▶ _Document segment_
□ □ □

Intraoperative three-dimensional biomechanics of scoliosis instrumentation

This thesis addresses the problems of measuring vertebral kinematics during scoliosis surgery and what the data means to surgeons. Adolescent idiopathic scoliosis is a complex three-dimensional deformity of the spine. Understanding the deformity and its surgical treatment, requires a measurement technique that will allow surgeons to fully appreciate the deformity and the treatment strategies used. Most methods of assessing the deformity available introduce radiation exposure to the patient and are not useful for measuring scoliosis changes during surgery. A new method for analysis of surgical techniques for the correction of scoliotic spine deformity is introduced in this work.; This technique uses a dual overhead stereo camera system in the operating room to take photographic pairs at specific stages during the spinal surgical procedure. In this way, the effects of specific surgical manoeuvres of the spine and instrumentation can be measured. The photographic pairs are transferred to a computer graphics workstation and manually digitized to calculate three-dimensional coordinates for posterior aspects of the each visible vertebra. Three-dimensional changes in position occurring after specific stages of surgical instrumentation are compared. Rotational and translational data are calculated with respect to the patient's pelvis. The three-dimensional kinematic rotations and translations of the vertebrae are reported for thirty-five female patients with right thoracic adolescent idiopathic scoliosis.; The results of this study show dud the surgery corrected the coronal plane scoliotic deformity by lateral translation of the apical vertebrae toward the midline and rotation of the end vertebrae around the sagittal axis. The sagittal plane deformity was corrected by posterior translation of the apical vertebrae and by rotation of the end vertebrae around the coronal axis.; This study showed that the end vertebrae rotate through angles of equal magnitude but in opposite directions around a unique axis for each vertebra. The apical vertebrae translated toward the midline via the surgical “derotation manoeuvre” to correct the lateral deformity as well as re-creating the lost kyphosis. This new knowledge of the deformity suggests that future surgical correction should focus on the concept of a helix, with less emphasis on “de-rotation” of the apical vertebrae but focus on rotating the end vertebrae instead.

□ □ □

▶ _Problem statement_
According to the scoliosis abstract, for how many patients, and of what sex, are the vertebral rotations and translations reported? Rely only on the scoliosis abstract above.

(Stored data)
□ □ □

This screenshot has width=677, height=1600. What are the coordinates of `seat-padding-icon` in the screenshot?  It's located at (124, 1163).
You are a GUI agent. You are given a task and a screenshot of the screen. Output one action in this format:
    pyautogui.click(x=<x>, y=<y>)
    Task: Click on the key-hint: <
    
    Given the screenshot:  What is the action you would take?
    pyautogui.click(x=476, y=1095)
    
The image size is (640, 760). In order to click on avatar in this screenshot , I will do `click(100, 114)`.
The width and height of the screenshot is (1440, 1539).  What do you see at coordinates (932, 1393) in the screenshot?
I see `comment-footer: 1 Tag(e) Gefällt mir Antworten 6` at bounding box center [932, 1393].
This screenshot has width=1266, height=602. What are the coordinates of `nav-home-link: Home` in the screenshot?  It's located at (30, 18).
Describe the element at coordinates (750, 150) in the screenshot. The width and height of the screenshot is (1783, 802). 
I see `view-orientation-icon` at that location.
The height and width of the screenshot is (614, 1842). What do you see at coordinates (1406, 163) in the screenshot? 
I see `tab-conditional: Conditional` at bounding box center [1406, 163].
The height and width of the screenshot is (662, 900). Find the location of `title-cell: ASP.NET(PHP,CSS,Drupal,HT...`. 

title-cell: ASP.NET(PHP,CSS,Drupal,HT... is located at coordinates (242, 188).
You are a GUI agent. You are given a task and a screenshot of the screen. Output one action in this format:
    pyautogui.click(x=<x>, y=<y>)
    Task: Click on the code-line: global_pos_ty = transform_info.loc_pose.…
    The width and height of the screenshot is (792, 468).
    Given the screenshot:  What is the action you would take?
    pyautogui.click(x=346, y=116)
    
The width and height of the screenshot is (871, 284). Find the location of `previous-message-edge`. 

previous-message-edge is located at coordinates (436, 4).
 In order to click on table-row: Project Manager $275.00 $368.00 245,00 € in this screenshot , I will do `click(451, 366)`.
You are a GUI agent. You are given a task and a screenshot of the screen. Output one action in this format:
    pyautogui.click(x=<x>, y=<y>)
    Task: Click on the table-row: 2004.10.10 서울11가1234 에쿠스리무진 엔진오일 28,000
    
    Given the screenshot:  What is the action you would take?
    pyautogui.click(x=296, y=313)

□ □ □

▶ _Task result_
Thirty-five female patients with right thoracic adolescent idiopathic scoliosis.